Reproduce verbatim every line of the listing from the one containing "Task: Sort by the Year column header" down to the one containing "The image size is (1568, 754). [290, 551]", both included.

### SUPPLIED ENTRIES:
-- START --

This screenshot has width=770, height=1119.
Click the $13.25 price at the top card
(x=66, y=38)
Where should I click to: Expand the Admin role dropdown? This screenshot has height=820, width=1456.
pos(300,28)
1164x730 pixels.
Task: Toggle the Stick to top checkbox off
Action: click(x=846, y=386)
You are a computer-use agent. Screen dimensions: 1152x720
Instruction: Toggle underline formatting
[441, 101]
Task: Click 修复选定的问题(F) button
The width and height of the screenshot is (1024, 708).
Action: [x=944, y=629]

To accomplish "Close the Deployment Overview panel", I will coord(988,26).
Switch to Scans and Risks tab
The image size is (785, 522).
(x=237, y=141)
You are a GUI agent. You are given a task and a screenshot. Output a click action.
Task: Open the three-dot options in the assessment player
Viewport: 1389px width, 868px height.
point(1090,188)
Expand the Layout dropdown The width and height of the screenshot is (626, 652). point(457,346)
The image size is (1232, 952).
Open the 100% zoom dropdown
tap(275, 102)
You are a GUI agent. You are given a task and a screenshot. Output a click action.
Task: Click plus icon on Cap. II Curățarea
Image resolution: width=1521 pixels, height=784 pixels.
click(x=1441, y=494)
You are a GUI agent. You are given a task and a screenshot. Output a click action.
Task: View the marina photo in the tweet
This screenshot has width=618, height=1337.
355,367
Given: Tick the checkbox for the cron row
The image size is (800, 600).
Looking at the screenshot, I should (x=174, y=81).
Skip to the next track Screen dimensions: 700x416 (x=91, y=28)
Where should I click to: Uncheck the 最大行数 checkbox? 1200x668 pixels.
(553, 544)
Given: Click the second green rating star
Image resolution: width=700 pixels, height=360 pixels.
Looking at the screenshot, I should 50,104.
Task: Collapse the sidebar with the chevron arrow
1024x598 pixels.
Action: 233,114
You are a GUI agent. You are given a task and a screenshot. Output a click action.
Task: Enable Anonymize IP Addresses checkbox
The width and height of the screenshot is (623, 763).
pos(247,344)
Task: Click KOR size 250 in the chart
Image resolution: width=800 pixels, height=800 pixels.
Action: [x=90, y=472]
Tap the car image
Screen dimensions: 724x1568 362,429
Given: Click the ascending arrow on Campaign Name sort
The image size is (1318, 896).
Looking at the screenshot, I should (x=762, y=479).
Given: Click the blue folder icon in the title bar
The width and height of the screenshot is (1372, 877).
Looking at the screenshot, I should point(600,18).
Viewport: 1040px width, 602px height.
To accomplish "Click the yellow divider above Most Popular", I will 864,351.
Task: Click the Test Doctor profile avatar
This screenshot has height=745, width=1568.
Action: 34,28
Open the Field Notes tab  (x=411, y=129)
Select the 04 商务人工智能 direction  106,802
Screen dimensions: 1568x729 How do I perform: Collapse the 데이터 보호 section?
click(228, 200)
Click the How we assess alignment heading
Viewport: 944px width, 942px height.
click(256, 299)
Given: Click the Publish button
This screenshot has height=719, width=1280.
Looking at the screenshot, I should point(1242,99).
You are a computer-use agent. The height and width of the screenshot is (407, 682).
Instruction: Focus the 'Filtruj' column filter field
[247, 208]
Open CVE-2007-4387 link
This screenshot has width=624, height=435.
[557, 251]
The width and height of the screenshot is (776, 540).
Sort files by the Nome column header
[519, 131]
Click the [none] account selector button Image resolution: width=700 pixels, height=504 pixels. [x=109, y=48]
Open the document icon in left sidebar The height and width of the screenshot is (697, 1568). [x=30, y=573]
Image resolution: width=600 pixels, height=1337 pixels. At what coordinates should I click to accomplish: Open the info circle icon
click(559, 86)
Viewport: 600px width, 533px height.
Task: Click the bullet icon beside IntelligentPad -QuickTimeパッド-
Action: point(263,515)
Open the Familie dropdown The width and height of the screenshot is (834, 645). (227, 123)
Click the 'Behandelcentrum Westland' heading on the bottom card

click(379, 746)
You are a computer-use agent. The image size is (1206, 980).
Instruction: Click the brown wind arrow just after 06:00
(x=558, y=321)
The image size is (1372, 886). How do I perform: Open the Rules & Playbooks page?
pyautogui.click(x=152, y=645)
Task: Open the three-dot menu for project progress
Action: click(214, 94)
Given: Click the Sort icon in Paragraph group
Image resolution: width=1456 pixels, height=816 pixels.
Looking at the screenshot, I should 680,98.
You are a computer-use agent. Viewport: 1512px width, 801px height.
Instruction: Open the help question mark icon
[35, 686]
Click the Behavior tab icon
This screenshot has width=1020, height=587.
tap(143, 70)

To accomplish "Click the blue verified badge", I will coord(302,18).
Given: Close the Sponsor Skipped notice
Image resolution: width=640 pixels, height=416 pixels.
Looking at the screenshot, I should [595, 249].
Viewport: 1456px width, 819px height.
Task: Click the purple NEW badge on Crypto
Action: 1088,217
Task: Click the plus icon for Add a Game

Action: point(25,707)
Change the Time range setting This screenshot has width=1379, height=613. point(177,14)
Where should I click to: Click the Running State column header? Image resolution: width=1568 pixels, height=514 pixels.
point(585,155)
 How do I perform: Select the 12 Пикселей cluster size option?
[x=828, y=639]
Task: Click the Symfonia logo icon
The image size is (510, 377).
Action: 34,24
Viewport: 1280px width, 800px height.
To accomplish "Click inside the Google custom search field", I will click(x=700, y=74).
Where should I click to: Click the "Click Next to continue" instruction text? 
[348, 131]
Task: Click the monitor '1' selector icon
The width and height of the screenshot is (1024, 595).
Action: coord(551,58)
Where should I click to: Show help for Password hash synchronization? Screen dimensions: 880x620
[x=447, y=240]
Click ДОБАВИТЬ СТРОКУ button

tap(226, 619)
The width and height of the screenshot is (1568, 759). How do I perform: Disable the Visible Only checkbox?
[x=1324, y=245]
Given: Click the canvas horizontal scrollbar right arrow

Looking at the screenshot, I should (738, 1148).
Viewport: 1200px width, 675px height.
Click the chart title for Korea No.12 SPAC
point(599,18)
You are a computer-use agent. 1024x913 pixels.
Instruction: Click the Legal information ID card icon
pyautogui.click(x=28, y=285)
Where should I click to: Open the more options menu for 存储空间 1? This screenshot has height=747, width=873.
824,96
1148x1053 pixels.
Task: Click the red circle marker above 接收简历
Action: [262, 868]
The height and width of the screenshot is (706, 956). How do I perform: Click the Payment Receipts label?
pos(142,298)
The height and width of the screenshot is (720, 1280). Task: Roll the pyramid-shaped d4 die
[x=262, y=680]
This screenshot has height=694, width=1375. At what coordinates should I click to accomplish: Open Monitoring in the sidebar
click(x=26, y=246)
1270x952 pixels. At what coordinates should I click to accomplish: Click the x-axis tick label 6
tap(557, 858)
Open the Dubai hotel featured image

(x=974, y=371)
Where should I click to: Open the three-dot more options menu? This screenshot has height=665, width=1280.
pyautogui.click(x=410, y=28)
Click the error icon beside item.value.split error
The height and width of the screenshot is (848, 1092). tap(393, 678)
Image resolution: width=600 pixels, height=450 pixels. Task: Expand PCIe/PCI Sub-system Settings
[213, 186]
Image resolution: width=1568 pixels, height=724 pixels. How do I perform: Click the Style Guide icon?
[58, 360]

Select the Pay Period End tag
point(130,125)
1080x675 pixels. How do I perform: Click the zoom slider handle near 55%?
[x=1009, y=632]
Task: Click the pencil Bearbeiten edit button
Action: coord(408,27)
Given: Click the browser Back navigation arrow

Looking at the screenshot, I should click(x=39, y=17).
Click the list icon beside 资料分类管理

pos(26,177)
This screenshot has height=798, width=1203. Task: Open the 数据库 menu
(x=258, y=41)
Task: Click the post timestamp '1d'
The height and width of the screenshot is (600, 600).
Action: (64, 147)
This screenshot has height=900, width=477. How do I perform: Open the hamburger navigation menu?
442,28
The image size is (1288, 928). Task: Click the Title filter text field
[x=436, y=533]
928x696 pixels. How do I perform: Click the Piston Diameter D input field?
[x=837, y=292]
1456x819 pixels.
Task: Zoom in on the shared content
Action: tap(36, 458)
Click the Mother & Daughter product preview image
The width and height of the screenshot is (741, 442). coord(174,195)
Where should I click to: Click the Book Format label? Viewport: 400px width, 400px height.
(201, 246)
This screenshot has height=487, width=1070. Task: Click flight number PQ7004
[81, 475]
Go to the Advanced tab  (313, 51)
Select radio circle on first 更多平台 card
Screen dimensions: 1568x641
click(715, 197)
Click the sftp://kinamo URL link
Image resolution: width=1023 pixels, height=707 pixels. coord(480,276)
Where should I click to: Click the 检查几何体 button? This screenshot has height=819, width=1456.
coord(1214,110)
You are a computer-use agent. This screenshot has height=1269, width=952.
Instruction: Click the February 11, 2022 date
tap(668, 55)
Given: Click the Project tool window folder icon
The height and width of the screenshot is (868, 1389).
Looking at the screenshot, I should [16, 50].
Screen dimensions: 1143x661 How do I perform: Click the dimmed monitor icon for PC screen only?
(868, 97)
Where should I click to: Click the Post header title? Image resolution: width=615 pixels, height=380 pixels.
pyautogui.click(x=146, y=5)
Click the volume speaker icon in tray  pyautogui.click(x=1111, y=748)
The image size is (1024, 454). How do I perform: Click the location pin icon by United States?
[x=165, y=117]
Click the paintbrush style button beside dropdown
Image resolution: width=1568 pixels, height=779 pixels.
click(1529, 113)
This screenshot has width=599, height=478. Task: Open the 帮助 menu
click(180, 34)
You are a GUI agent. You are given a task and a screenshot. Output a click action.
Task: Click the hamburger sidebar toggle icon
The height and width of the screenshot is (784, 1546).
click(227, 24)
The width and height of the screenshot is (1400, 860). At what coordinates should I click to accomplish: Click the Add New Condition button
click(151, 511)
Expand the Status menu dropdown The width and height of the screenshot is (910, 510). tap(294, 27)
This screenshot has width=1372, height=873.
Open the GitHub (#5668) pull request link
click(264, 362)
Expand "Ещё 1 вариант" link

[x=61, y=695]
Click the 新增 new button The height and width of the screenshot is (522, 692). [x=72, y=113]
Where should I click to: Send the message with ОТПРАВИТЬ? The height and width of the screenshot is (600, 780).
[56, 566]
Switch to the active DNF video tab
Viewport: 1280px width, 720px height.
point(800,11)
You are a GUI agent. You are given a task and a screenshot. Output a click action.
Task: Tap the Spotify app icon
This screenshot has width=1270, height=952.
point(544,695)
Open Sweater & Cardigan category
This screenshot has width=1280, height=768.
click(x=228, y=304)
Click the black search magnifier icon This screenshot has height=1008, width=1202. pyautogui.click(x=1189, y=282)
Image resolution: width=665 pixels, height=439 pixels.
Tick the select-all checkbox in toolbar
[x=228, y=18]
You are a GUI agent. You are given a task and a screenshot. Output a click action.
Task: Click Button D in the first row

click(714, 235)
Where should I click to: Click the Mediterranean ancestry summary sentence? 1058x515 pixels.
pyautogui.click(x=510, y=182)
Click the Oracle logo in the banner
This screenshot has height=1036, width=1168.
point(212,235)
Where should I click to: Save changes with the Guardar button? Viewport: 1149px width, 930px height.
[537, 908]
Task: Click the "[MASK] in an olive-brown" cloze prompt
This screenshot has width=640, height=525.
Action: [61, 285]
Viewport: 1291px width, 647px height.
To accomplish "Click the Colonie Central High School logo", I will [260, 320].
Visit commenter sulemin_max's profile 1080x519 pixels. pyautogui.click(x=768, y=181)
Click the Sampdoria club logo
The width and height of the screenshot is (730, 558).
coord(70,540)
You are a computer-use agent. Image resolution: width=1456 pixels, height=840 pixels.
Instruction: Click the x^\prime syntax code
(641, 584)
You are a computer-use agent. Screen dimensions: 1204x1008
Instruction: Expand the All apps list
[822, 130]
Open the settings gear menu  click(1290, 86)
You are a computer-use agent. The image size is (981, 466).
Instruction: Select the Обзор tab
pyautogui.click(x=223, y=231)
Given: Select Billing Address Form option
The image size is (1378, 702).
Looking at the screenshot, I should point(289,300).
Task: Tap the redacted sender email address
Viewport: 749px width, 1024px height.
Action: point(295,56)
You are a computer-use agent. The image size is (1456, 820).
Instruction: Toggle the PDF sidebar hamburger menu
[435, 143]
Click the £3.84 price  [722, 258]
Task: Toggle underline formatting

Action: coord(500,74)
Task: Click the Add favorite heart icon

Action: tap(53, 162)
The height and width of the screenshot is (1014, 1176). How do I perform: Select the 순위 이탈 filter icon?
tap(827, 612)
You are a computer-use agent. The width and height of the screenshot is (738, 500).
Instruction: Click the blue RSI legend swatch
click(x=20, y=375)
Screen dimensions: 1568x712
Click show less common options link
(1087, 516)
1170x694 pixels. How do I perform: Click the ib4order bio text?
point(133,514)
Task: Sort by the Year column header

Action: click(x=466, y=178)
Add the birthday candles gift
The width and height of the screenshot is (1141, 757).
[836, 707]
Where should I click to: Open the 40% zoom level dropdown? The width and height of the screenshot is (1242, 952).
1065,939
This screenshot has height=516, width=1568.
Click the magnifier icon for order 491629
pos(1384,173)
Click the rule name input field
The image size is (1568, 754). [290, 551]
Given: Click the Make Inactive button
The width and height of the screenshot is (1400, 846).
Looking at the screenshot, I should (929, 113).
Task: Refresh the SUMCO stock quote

-- END --

### THE RESPONSE:
Task: Sort by the Year column header

Action: click(x=466, y=178)
Add the birthday candles gift
The width and height of the screenshot is (1141, 757).
[836, 707]
Where should I click to: Open the 40% zoom level dropdown? The width and height of the screenshot is (1242, 952).
1065,939
This screenshot has height=516, width=1568.
Click the magnifier icon for order 491629
pos(1384,173)
Click the rule name input field
The image size is (1568, 754). [290, 551]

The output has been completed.